Selasa, 31 Mei 2011

[HANYA] SEBUNGKUS GORENGAN…. (Untuk kami…)

Aku ingin menceritakan sekelumit tentang keluargaku… satu potongan hikmah dari sekian hikmah dalam hidup ini… Aku bukan bermaksud ujub atau membanggakan diriku atau keluargaku. Maksudku bercerita adalah aku hanya ingin bersyukur atas apa yang Allah berikan kepada kami.

Aku dan keluargaku adalah keluarga yang sederhana, berkecukupan. Cukup ya cukup, tidak lebih dan tidak kurang, meski manusia pastilah selalu merasa kurang (karena hawa nafsunya). Ayah saya hanya seorang pegawai negeri, dengan satu istri dan 6 orang anak. Setiap hari, setiap bulan, setiap tahun, beliau harus bekerja keras untuk menghidupi kami. Ibu saya ‘hanya’ seorang ibu rumah tangga, tidak bekerja.

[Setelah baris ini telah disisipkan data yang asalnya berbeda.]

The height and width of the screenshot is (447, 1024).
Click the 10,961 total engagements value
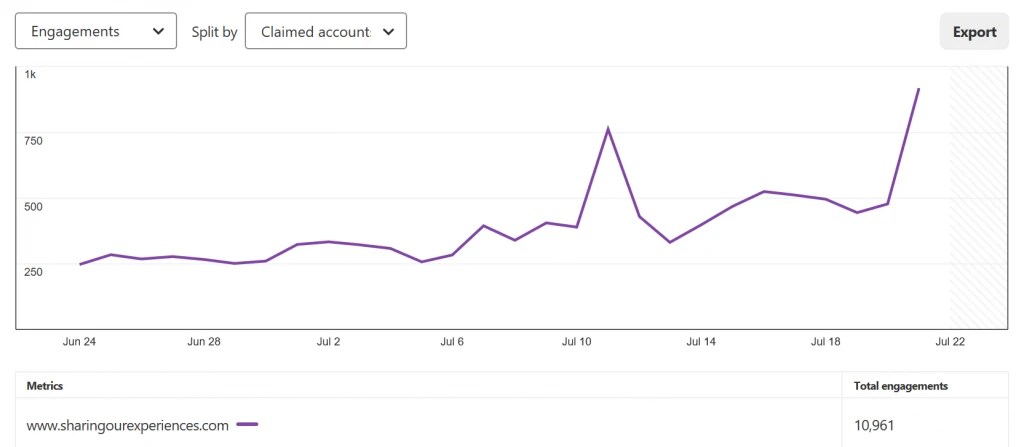pyautogui.click(x=874, y=425)
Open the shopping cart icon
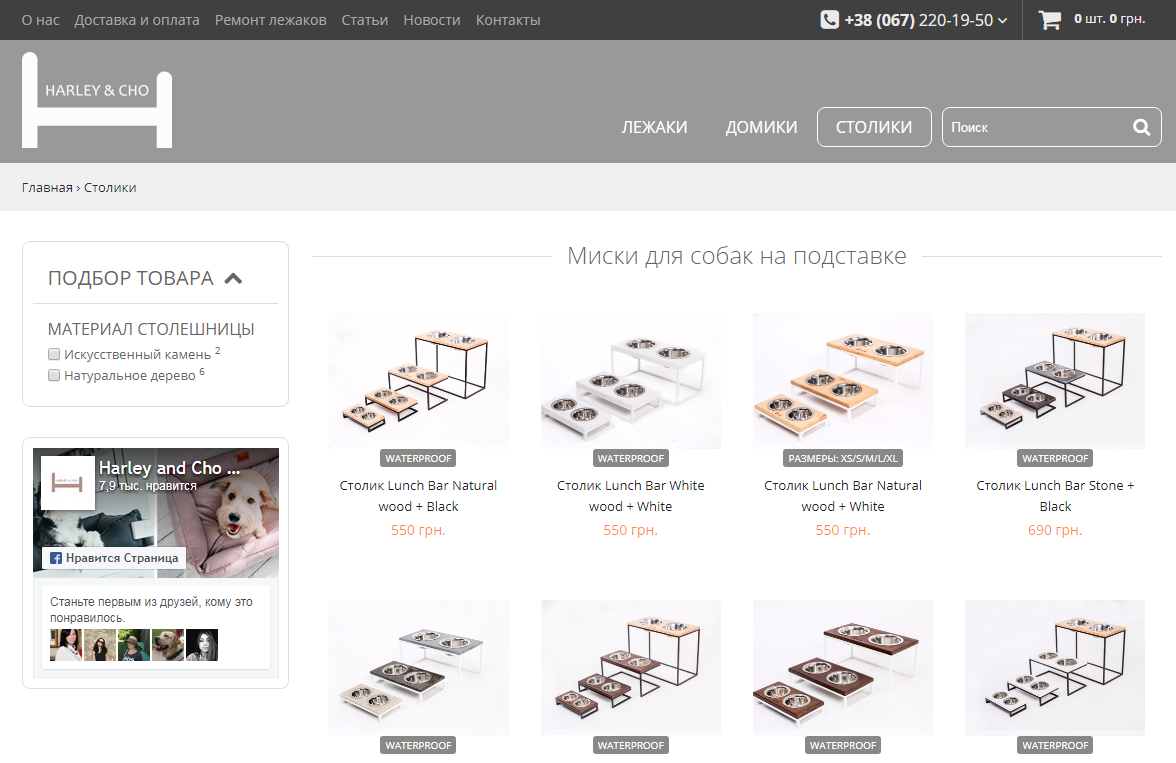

Ayah saya adalah orang yang sangat ‘royal’ dengan anak-anaknya. Beliau selalu memenuhi permintaan anak-anaknya. Ting-ting-ting… misalnya, Tukang bakso lewat. Ayah akan selalu bertanya: “mau bakso ga?” sontak kami menjawab: “mauuuuu!!!!”. Dan ayah segera memanggil tukang bakso, dan membelikan kami satu per satu, satu anak satu mangkok. Atau ketika ada bunyi Tok-tok-tok… tukang somay lewat, ayah bersegera menawarkan kami: “mau somay ga?”. Kami pun tak menolak tawaran ayah yang satu ini.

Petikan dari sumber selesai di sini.